Excerpt =
[Start of Attachment]

Not finding pleasure in what used to be enjoyable could make you feel off or like you want to return to “your normal.”
Depression feels like not being able to get out of bed
It’s not in your head: Fatigue is a common symptom of depression. According to 2018 research, this is possibly due to inflammation and reduced oxygen supply.
From the outside, your low energy and lack of motivation may look similar to “laziness.” However, this isn’t a personal choice.
If you live with depression, little tasks like sorting the mail or brushing your teeth can feel downright overwhelming.
Depression feels like not getting anything done
If you feel like your brain is firing differently lately, you’re not imagining things. There are many cognitive symptoms of depression.
“Low energy, lack of sleep, difficulty concentrating, and low motivation can all lead to difficulty in accomplishing tasks for the day, such as going to the gym, grocery shopping, or even balancing your checkbook,” says Israel.
Depression feels like body aches
The neurotransmitters that play a role in pain perception, such as serotonin and norepinephrine, are the same ones that play a role in mood regulation, explains Israel.
“With depression, the threshold for pain decreases, so you may experience pain in the joints and muscles,” she says. “You may experience more frequent headaches, joint pain, muscle pain, or fibromyalgia.”
Depression feels like considering self-harm
Suicidal ideation exists on a spectrum, from thoughts of suicide to suicide attempts.
This may be just a thought, like wishing you wouldn’t wake up tomorrow or feeling at peace with the idea of getting into a fatal car accident.
It may also be more active, like coming up with a plan or setting a date to harm yourself.
Whatever you’re feeling, you can get through this. This is the depression talking. There are resources available to cope with this pain.
You’re not alone
Help is available right now:
- Call a crisis hotline, such as the National Suicide Prevention Lifeline at 800-273-8255.
- Text HOME to the Crisis Text Line at 741741.

[End of Attachment]

Information shown =
[Start of Attachment]

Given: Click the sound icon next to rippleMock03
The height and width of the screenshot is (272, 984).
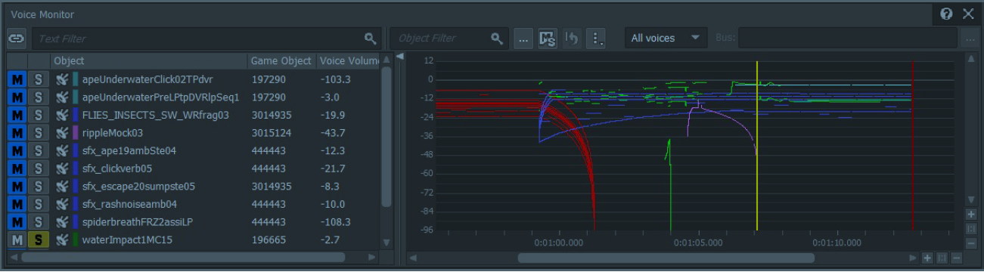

[End of Attachment]

Transcribe the passage of the depression text above between "Not finding pleasure" and "reduced oxygen supply.", inclusive.

Not finding pleasure in what used to be enjoyable could make you feel off or like you want to return to “your normal.”
Depression feels like not being able to get out of bed
It’s not in your head: Fatigue is a common symptom of depression. According to 2018 research, this is possibly due to inflammation and reduced oxygen supply.